Tejera Nevado, P.; Otero Carrasco, B.; Rodriguez Gonzalez, A.

Protein sequence alignments are essential for identifying proteins\' shared structural and functional features. Detecting short amino acid sequences, termed patterns, across lung cancer and other related datasets facilitates the identification of relevant features. This study builds on previous findings by exploring proteins that share common patterns already identified. Using sequence matching at 5% and 10% occurrence thresholds, we identified 2,368 and 47 patterns, respectively. To reduce complexity and refine the dataset, shorter patterns from the 10% occurrence streamlined the analysis by isolating highly relevant patterns while reducing redundancy among proteins sharing sequence segments.

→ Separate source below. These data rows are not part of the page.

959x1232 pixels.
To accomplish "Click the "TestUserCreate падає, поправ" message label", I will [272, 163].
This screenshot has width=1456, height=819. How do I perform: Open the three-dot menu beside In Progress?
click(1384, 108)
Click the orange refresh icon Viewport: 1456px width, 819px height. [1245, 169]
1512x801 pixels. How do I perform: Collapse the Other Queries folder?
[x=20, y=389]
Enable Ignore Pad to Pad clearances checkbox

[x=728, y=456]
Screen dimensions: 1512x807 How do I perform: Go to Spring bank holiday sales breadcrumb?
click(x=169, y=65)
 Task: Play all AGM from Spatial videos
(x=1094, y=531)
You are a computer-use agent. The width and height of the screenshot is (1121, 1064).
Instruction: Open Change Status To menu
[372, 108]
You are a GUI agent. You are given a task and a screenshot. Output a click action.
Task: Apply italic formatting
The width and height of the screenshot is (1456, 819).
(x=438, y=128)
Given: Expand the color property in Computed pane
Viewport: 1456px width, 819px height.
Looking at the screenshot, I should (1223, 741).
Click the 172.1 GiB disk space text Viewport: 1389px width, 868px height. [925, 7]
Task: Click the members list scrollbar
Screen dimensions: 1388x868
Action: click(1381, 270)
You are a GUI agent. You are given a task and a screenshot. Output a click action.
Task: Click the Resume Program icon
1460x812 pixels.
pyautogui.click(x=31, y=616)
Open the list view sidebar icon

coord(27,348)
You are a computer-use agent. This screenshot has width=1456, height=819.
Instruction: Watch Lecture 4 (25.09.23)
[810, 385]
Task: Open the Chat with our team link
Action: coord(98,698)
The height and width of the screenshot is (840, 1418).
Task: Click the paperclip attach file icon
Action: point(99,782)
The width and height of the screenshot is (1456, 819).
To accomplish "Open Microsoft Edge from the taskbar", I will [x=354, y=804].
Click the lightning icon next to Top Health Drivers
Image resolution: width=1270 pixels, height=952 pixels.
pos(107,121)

Subsequent analyses integrated structural predictions for protein folding comparison, enabling the detection of patterns in different proteins and the identification of potential key residues. During cavity detection prediction, some amino acids were inspected in detail to assess their impact on protein function and their relevance in drug-target interactions. These insights were considered during docking studies, focusing on proteins used in treatments with pre-described ligands. By connecting raw sequence data to folding structures and functional features, we identified critical protein cavities that underscore the role of mutations in altering protein behavior and influencing drug-target interactions. These findings highlight protein activity\'s structural foundations and their importance in understanding cancer biology. By uncovering conserved sequence patterns and their structural implications, this study provides insights into potential biomarkers and therapeutic targets, that could aid in developing more effective cancer treatments.